Rationale for change
2.4
Since coming into effect, it has been recognised that the Environment
Protection and Biodiversity Conservation Act 1999 (the Act) needs to be
improved, particularly for those making applications or nominations under the
Act.[2]
2.5
Operational improvements can be achieved by reducing processing times and
the number of decision points affecting the environmental assessment and
approval of proposed developments by using more strategic approaches and by
providing greater incentive for development interests, the states, territories,
and local government, to engage with the Act earlier in their planning cycles.[3]
2.6
The amendments propose to allow for faster approvals to occur by
allowing the examination of preliminary proposals for development and making a
preliminary assessment on that basis.
2.7
The bill introduces more incentives for proponents of development
actions to engage earlier in the planning process, through the implementation
of bioregional plans that will allow for over-arching strategic assessments.
2.8
Once the provisions of the bill take effect, the Commonwealth will set
plans that will allow for the routine approval of developments by the states
and territories. This mechanism proposes to free up the Commonwealth from
having to approve those development proposals that can be managed at a state
and/or territory level through bilateral agreements.
Changes proposed by the bill
2.9
The bill proposes to make changes to a number of areas where the
existing Act has been shown to be inadequate in its practical application in
the approvals process.
2.10
One significant aspect of the bill is the move towards reduced
processing times for development approvals that will also result in reducing
costs for development interests. This will assist with the removal of 'red
tape' within the existing Act, while still working to ensure positive
environmental outcomes.[4]
2.11
The bill proposes to allow the Commonwealth to adopt new or strengthen
existing bioregional plans by way of bilateral agreements with the states and
territories. This will allow for the routine approval of some developments
without the need to seek Commonwealth approval, thus giving the states and territories
more control over the process and also reducing approval times for proponents
of developments expected to comply with the Act.
+--
_Brief A_
Answer each question from the passage on amending the environmental protection Act.
(i) What will the amendments allow to be examined so that faster approvals can occur?
(ii) Through the implementation of what plans does the bill give proponents incentives to engage earlier in the planning process?
(iii) Besides reduced processing times, what reduction for development interests does the bill bring?
_Brief B_
Return the stretch of the passage on amending the environmental protection Act from "Changes proposed by" through "the approvals process.", copied word for word.
_Brief C_
Please carry the passage on amending the environmental protection Act forward from the point where it stops.

_Dataset content_
+--
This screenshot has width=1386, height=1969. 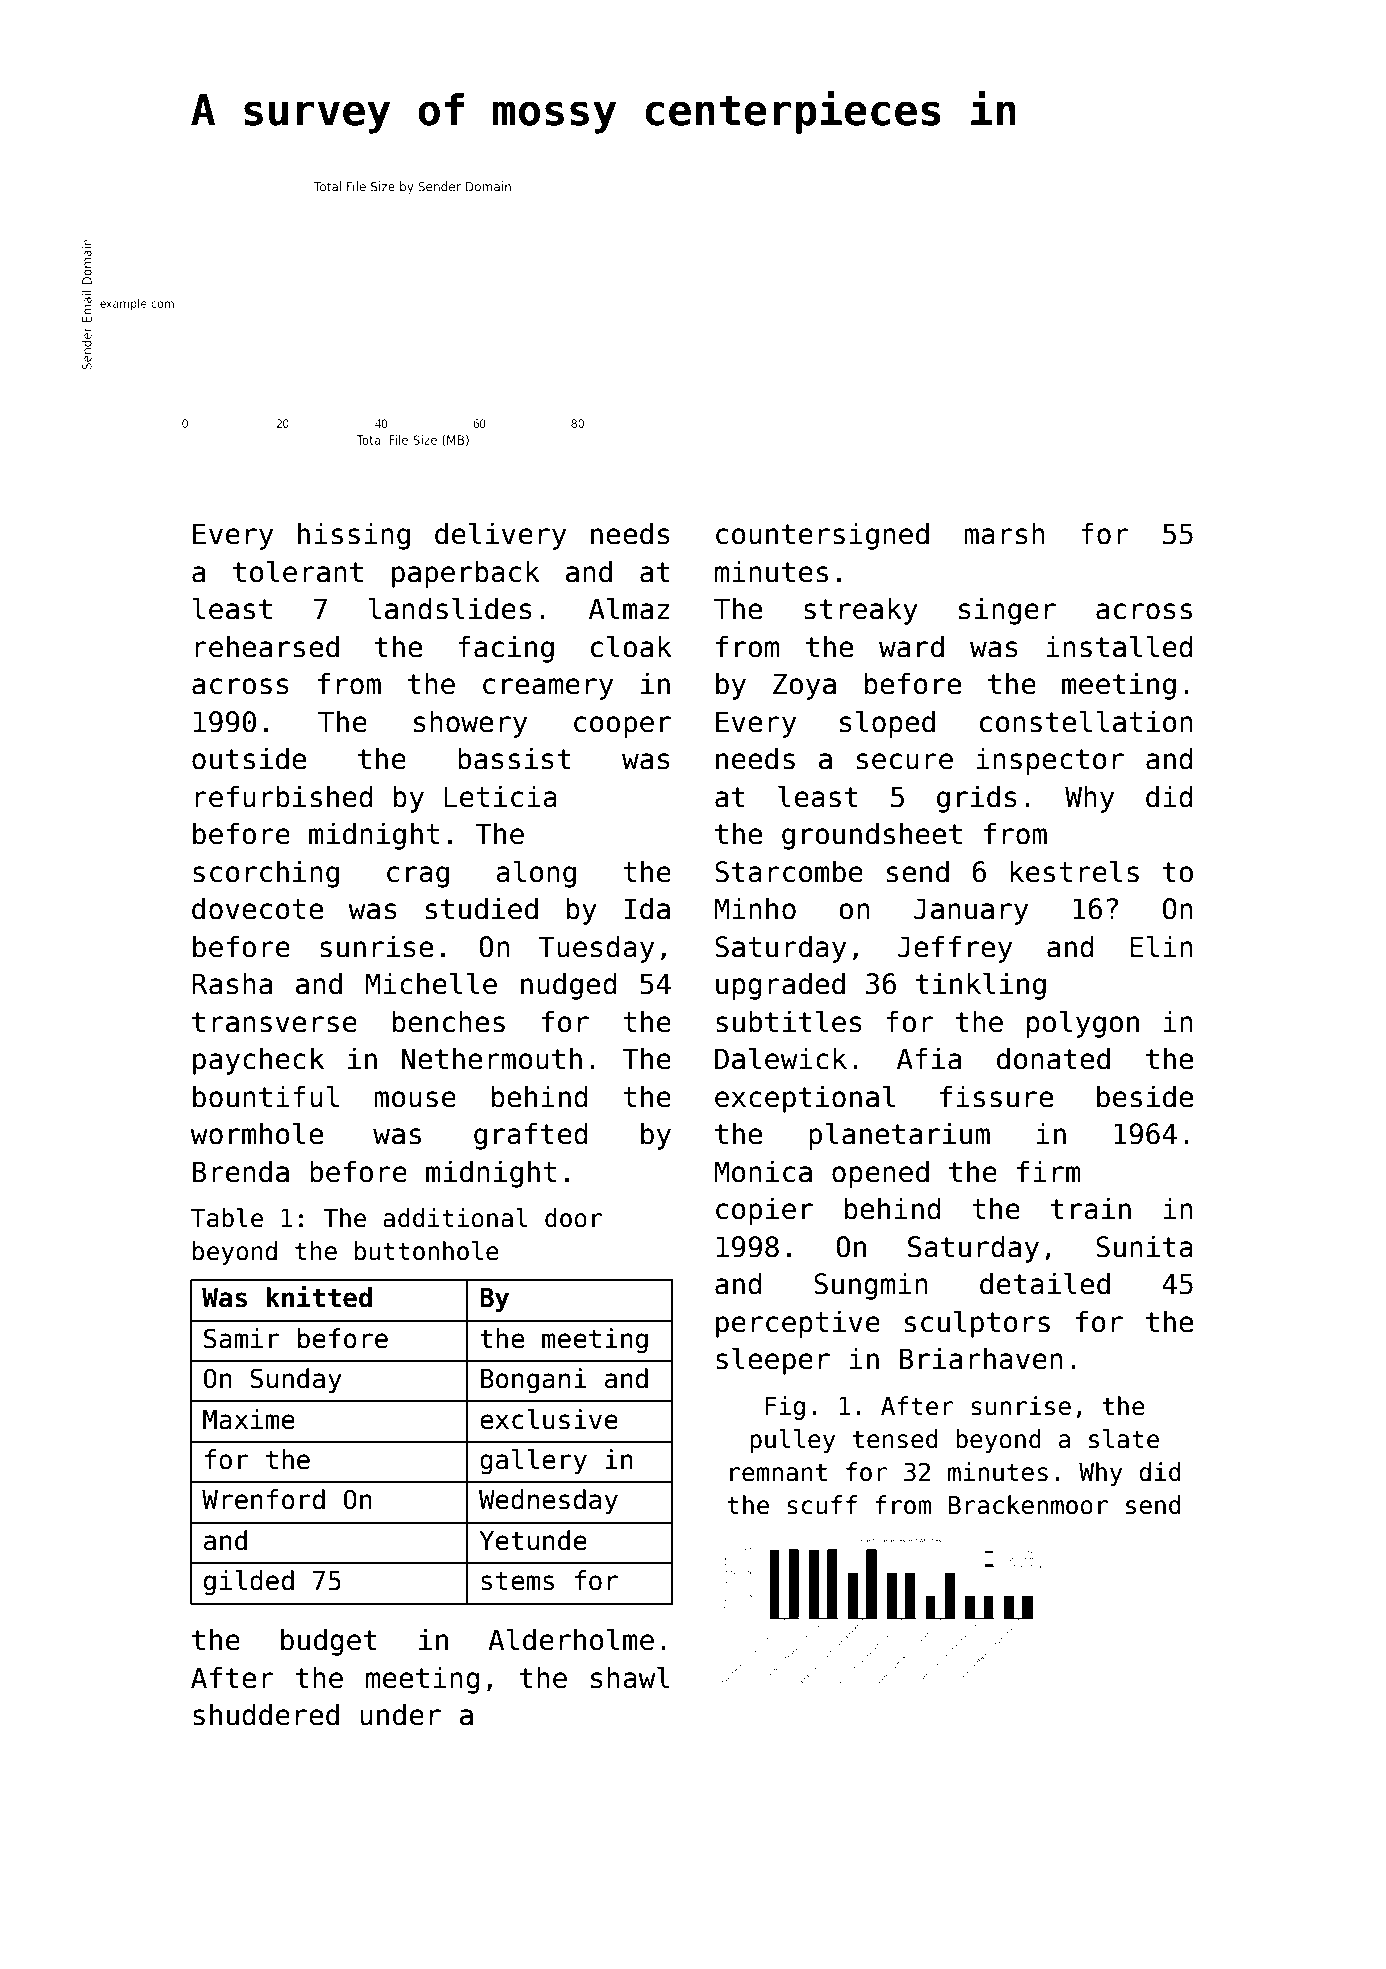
+--
_Written response A_
(i) Preliminary proposals for development.
(ii) Bioregional plans.
(iii) Reduced costs.

_Written response B_
Changes proposed by the bill
2.9
The bill proposes to make changes to a number of areas where the
existing Act has been shown to be inadequate in its practical application in
the approvals process.

_Written response C_
2.12
This reduction in duplicative processes will be made possible through
improved co-operation between the states and territories and the Commonwealth
in the form of stronger bilateral agreements than currently exist, and through
the accreditation of state and territory authorisation processes, and legally
binding management arrangements as outlined below.
2.13
The insertion of division 3 of part 4 into the Act amends existing
legislation to provide an incentive to have certain proposed actions considered
within the context of bioregional plans. If an action is proposed to be taken
within the context of a bioregional plan then these actions do not require
individual approval under the Act, as long as the Minister is satisfied that
the taking of the action or actions will not have unacceptable or unsustainable
environmental impacts.[5]
2.14
Currently under the Act, bilateral agreements between the Commonwealth
and states and territories last five years. Under the new provisions of the
bill these agreements will now continue unless revoked, to cater for longer-term
development projects and proposals.[6]
2.15
This is reflected in an amendment to section 65 of the Act which
provides for a bilateral agreement to have effect for a period specified in the
agreement, rather than ceasing to have effect after 5 years, leading to increased
certainty, especially for larger scale developments that may be operating for
periods longer than 5 years at a time.[7]
2.16
In addition, development approval processing times have essentially been
reduced by removing the need for proponents to provide the Minister with
preliminary information prior to a decision on assessment approach being made.[8]
2.17
In order to allow for this, the bill repeals section 86 of the Act,
removing the need for proponents to provide preliminary information if the
action is deemed to be a controlled action under section 75 of the Act. As the
explanatory memorandum outlines, preliminary information provided by a
developer of a project duplicated information that was already provided for in
referral documents, adding unnecessary red tape to the approvals process.[9]
2.18
A new section 95 has been proposed in the bill that contributes towards
a reduced timeframe for assessment by allowing proponents to provide adequate
information for assessment at the time of referral, in effect reducing the
amount of administration required under the existing Act.[10]
This provides developers with the incentive to engage earlier in planning
processes.
2.19
Once the bill becomes law, it will also be possible for the courts to
seek financial surety for damages if court injunctions are sought against
developers of proponents of actions for breaches of the Act. This will work
towards ensuring the elimination of vexatious injunctions by third parties.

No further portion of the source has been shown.